The news the IMF may consider extending aid without assurances from China comes ahead of US Treasury Secretary Janet Yellen’s visit to India next week for G20 finance meetings, where the United States is expected to focus on unblocking debt restructuring for distressed countries such as Sri Lanka.
The Government of President Ranil Wickremesinghe built its legitimacy on the premise of being the only administration that could deliver a comprehensive economic recovery package, anchored on the IMF loan. The loan which was earlier expected to materialise in December 2022 is now projected to be delivered by March this year. The IMF reached staff-level agreement with Sri Lanka on the near three billion package last September, but its executive board has not yet approved the loan.
The Central Bank announced in April 2022 that it would suspend all debt repayment until a negotiated restructuring with its creditors. After a 30-day grace period to pay $ 78 million expired in May 2022 with the Government unable to repay its lenders, the country was officially in sovereign default or bankrupt in the eyes of the world. In total Sri Lanka is set to default on $ 12.6 billion of overseas bonds as the economy faces its worst crisis fuelled by a lack of foreign currency and surging inflation.

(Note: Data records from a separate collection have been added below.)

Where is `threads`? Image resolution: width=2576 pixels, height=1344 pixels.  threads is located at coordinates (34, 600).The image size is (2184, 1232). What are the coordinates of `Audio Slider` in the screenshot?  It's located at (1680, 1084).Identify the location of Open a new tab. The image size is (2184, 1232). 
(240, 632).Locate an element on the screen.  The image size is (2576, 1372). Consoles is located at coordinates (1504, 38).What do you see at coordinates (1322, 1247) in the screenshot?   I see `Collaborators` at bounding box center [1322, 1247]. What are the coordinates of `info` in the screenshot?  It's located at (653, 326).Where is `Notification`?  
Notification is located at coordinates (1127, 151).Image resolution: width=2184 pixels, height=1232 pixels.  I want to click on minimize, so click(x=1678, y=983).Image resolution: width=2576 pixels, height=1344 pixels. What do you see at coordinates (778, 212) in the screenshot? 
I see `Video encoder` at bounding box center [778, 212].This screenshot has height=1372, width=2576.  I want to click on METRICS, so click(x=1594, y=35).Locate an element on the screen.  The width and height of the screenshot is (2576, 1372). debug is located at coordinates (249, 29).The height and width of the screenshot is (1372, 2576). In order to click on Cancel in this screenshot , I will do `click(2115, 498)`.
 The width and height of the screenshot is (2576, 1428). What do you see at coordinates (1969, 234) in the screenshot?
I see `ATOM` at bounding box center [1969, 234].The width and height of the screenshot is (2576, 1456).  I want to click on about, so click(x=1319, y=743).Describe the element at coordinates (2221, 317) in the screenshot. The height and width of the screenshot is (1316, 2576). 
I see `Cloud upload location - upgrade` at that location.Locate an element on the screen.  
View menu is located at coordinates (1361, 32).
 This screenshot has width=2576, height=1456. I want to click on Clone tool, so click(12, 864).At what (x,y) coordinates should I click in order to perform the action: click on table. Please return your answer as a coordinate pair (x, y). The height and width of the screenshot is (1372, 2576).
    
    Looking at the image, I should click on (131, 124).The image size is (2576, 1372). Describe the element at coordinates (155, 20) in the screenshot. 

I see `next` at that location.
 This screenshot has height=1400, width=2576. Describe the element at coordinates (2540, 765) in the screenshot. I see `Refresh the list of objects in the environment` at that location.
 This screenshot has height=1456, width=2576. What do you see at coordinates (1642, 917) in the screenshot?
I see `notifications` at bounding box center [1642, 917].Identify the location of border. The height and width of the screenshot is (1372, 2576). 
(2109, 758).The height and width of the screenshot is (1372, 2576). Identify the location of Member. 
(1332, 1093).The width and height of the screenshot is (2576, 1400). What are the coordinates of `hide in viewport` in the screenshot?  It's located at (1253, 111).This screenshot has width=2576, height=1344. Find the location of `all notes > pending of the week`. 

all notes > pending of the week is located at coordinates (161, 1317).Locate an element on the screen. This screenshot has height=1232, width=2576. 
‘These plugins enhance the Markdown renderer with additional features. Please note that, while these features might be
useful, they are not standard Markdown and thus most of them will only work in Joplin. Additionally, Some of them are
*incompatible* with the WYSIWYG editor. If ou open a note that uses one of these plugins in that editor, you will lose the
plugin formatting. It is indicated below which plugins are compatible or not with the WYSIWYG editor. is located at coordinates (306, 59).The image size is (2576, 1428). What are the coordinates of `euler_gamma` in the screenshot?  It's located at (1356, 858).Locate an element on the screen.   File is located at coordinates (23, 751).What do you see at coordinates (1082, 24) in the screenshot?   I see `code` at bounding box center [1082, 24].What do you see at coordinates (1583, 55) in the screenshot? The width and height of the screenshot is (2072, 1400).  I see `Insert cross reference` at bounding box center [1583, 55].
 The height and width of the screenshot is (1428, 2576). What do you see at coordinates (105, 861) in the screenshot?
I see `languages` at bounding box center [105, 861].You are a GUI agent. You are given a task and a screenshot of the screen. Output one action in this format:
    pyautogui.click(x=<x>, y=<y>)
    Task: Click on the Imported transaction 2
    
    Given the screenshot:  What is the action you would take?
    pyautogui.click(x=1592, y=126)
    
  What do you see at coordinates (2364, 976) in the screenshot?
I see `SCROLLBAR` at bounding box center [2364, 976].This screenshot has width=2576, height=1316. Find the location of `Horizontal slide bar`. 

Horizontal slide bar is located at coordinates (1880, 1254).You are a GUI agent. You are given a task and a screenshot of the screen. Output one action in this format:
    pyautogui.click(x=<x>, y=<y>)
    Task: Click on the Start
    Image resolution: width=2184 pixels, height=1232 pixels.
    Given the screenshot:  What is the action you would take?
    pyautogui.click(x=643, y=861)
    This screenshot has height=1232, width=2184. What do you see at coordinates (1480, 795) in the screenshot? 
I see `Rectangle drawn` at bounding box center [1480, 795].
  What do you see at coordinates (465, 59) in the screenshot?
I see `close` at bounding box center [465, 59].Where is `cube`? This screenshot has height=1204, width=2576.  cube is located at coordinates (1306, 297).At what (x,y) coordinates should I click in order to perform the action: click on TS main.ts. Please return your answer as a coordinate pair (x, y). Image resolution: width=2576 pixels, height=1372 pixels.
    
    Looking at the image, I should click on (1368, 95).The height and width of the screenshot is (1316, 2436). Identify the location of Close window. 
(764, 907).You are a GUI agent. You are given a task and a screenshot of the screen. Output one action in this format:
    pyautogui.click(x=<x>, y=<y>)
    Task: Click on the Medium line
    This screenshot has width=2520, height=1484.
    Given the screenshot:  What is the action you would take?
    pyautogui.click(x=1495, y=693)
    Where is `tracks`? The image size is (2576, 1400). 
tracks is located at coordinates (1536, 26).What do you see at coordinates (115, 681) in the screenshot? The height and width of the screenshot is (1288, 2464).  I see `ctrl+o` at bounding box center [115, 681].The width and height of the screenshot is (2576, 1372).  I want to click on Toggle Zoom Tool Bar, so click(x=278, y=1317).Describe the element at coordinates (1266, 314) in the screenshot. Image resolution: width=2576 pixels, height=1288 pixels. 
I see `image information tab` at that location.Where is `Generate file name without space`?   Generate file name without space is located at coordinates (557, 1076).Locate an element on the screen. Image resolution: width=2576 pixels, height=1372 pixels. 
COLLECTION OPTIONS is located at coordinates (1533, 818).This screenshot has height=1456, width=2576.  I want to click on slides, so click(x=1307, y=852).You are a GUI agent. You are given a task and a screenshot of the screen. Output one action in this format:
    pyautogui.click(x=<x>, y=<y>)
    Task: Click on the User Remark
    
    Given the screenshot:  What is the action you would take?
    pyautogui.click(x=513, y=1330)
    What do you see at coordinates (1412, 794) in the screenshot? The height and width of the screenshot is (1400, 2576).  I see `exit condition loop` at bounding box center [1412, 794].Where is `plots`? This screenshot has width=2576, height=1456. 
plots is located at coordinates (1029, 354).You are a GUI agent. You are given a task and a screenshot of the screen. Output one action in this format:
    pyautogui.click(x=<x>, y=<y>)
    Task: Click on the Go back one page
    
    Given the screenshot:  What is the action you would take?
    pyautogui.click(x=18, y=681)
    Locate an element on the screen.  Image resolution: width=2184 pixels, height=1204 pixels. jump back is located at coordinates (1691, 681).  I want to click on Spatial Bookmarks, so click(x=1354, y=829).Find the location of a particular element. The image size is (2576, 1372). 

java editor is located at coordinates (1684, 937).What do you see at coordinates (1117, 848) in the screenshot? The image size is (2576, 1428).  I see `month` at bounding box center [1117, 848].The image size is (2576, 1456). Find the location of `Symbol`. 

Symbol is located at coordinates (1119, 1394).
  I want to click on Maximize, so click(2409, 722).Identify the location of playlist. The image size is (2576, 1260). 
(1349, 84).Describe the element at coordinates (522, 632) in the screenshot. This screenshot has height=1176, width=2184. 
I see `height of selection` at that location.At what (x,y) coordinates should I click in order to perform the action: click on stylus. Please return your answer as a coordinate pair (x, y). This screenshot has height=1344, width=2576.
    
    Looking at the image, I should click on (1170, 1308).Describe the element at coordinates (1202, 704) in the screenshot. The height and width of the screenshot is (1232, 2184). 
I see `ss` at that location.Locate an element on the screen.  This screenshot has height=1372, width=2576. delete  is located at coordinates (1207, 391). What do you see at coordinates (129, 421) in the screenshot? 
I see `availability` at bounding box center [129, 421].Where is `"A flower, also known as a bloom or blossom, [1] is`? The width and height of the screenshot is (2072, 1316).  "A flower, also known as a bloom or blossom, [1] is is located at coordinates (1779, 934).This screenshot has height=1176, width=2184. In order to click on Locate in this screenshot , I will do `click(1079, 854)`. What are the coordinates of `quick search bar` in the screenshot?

Even if the IMF loan does materialise by next month, it is not going to be a panacea for Sri Lanka’s economic crisis. The fundamental cause of the current predicament is the unsustainable expenditure by the State spanning many decades. The IMF loan should be considered as a short breathing space in order to stabilise inflation and ensure the essential services required to keep the economy moving. The Government must address State sector spending, especially in maintaining loss-making State Owned Enterprises that haemorrhage resources. The Government would have to demonstrate courage and make tough decisions on cost reductions and generating higher revenues. One of the main priorities should be to reduce public sector expenditure. It will however have to be done cognisant of the tremendous hardships faced by the public. The need would be to prioritise the sectors that require expenditure while curtailing those that are not.
In this aspect the Government has shown little signs of austerity or seriousness in addressing unsustainable expenditure in the State sector. At the last budget presented by President Wickremesinghe, the Ministries of Defence and Public security were allocated a whopping Rs. 539 billion amounting to more than 2% of Gross National Product. It has also failed to deliver on any meaningful reforms of loss-making SOEs such as the Ceylon Electricity Board, Ceylon Petroleum Corporation and SriLankan Airlines. The current administration has also failed to address corruption and wastage within its ranks, further diluting its credibility for economic competence.
In this context the much-anticipated IMF loan would not be sufficient to rectify the economic woes of the country, unless the Government addresses the numerous structural flaws that contributed to the crisis in the first place.